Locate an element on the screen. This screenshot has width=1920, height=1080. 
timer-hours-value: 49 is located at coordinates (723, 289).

---

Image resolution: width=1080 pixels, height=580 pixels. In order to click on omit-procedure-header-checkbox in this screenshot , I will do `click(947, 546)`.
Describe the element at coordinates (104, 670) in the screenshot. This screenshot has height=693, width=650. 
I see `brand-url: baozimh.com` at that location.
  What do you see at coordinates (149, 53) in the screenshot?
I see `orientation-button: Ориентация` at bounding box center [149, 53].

What the task requires: Substitute "skip-procedure-header-checkbox" for "omit-procedure-header-checkbox" in the listing lines that start with the line with "Image resolution: width=1080" and go on through the line with "center [149, 53].", leaving everything else unchanged. Return only those lines.

Answer to this task:
Image resolution: width=1080 pixels, height=580 pixels. In order to click on skip-procedure-header-checkbox in this screenshot , I will do `click(947, 546)`.
Describe the element at coordinates (104, 670) in the screenshot. This screenshot has height=693, width=650. 
I see `brand-url: baozimh.com` at that location.
  What do you see at coordinates (149, 53) in the screenshot?
I see `orientation-button: Ориентация` at bounding box center [149, 53].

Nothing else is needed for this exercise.